Our first LNKarno competition title. I’ve seen Iosseliani’s name around now and then, ever since first learning about him with a film still of a stork from Adieu, plancher des vaches! in a magazine over a decade ago. He’s a fest regular who I’ve never noticed out in the indie-commercial film world – The Ross, Plaza, Tara, Landmark, Alamo, Videodrome, Criterion sort of places – an old dude, taught by Dovzhenko, working for sixty-some years.

From a period execution scene to the title, then a battle, rapey soldiers, a mass baptism, a pickpocket gang then a drunk flattened by a steamroller like a cartoon, it seems the movie’s gonna be all over the place. But it soon settles down in a central location, with apartment concierge (and arms dealer) Rufus, his skull-collecting friend, a down-and-out baron, a bickering couple – it’s kind of a light magical comedy darkened by memory of the execution from the intro (it reminds us, with images of guillotines and severed heads).

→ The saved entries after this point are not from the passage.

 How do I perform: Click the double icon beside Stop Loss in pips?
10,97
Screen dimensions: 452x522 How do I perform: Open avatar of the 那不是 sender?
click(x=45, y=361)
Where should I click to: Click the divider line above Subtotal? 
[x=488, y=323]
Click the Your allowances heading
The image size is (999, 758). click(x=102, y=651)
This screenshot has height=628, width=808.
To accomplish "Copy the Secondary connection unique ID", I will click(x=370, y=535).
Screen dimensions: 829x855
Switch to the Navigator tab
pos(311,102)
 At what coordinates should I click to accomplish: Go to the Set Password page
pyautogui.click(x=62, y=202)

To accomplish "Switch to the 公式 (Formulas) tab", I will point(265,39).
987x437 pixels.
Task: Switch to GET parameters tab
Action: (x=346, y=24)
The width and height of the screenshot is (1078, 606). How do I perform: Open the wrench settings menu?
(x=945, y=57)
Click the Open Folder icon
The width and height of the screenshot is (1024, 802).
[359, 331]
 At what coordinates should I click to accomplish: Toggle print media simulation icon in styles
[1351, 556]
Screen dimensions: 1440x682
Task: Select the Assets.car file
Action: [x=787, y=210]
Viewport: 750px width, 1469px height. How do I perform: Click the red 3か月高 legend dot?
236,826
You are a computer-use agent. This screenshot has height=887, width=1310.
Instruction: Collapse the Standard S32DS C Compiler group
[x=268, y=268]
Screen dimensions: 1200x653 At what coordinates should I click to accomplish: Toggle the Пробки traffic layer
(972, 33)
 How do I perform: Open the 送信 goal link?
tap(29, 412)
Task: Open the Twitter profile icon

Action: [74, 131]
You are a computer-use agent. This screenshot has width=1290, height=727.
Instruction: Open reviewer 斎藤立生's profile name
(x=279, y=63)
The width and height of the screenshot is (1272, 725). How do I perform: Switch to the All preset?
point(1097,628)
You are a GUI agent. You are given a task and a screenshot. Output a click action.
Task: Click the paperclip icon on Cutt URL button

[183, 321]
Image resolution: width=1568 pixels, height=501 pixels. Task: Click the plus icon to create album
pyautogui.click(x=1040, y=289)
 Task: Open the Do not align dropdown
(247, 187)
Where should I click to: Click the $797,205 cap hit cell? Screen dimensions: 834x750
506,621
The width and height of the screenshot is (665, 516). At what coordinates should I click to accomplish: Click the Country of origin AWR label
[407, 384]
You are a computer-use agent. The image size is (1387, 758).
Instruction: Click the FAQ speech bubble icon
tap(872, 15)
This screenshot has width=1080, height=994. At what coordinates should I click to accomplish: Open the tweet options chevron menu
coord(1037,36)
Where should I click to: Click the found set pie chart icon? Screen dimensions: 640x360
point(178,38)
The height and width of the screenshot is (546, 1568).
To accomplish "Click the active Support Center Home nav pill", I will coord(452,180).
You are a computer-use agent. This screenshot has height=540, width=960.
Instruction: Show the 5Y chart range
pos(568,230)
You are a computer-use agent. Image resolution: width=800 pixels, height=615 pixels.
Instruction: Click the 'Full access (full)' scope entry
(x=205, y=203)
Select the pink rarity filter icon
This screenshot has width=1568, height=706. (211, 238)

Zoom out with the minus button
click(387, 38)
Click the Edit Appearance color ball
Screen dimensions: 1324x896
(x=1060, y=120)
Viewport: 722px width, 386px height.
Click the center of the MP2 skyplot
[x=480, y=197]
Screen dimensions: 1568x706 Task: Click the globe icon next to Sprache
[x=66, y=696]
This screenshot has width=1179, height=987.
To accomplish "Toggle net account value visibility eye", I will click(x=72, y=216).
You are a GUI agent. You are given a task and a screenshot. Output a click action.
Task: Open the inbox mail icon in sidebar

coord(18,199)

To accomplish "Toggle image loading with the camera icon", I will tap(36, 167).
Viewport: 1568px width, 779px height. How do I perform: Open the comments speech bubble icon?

And of course I’m regretting that my first Iosseliani movie isn’t the one with storks, and then Rufus wanders into a secret garden full of every kind of bird.

A timid man resorts to dirty tricks to get a cute girl to talk with him. Pierre Etaix is in there somewhere, and as per French law, Mathieu Amalric has a role, hand-building a stone house out in a field. The production has rented a wind machine and is determined to get its money’s worth. Jump cuts and trick editing – it all sounds more scattered than it is, the bulk of it maintaining a consistent tone, dignified and upbeat despite the breakups and evictions.

Jonathan Romney in Film Comment:

Winter Song is the sort of rambling, multi-stranded crazily populous ensemble frieze that he has specialized in since moving from Georgia to France for 1984’s Favorites of the Moon… at times it resembles less any familiar form of cinema than it does a sort of sprawling, melancholic circus performance … It’s a world of horror and absurdity, where war is always being waged underneath the surface of civilization. But it also reveals a constant background hum, a sort of laconic joyousness in which the human folly and the melancholy of mortality are at least mitigated by friendship, drink, and the pleasures of close harmony singing, and the redemptive, civilizing poetry of a neatly executed sight gag.